§ Records for this exercise:

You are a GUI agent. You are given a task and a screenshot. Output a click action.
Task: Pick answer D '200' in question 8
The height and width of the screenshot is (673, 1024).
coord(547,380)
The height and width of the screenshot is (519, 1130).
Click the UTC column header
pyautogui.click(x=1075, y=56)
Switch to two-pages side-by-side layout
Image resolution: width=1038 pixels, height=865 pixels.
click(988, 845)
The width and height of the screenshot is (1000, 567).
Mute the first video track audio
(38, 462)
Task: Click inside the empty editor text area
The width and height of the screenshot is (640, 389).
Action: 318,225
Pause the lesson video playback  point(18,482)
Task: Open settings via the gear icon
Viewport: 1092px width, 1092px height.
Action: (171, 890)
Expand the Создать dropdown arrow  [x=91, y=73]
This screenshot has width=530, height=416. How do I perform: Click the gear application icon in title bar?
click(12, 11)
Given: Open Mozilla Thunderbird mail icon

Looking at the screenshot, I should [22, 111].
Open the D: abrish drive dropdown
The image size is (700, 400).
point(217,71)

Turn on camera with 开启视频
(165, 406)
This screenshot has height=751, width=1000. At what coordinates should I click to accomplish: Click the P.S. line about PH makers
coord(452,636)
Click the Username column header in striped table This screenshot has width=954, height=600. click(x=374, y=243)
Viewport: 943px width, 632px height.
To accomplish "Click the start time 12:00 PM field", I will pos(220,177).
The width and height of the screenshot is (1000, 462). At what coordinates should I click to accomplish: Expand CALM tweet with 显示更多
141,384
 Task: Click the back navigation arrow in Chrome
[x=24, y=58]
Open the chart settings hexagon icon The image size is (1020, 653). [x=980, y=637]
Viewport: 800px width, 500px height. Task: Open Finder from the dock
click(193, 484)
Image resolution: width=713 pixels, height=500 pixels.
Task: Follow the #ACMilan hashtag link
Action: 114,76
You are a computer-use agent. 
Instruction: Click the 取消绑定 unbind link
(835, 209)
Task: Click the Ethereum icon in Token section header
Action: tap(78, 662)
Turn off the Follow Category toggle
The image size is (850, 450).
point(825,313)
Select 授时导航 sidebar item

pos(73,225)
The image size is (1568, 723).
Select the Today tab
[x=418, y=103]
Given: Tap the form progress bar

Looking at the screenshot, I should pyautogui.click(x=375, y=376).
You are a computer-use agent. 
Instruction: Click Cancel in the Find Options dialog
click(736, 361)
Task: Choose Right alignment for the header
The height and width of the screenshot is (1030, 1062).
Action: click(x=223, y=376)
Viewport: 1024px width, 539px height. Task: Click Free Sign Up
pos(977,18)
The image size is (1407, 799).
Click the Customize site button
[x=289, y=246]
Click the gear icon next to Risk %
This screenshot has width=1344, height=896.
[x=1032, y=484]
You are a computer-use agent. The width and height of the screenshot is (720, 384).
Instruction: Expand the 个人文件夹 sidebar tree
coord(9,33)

§ Exercise requirements: Count how many lines in the data above include the string "settings", and write only that number.

§ Your solution: 2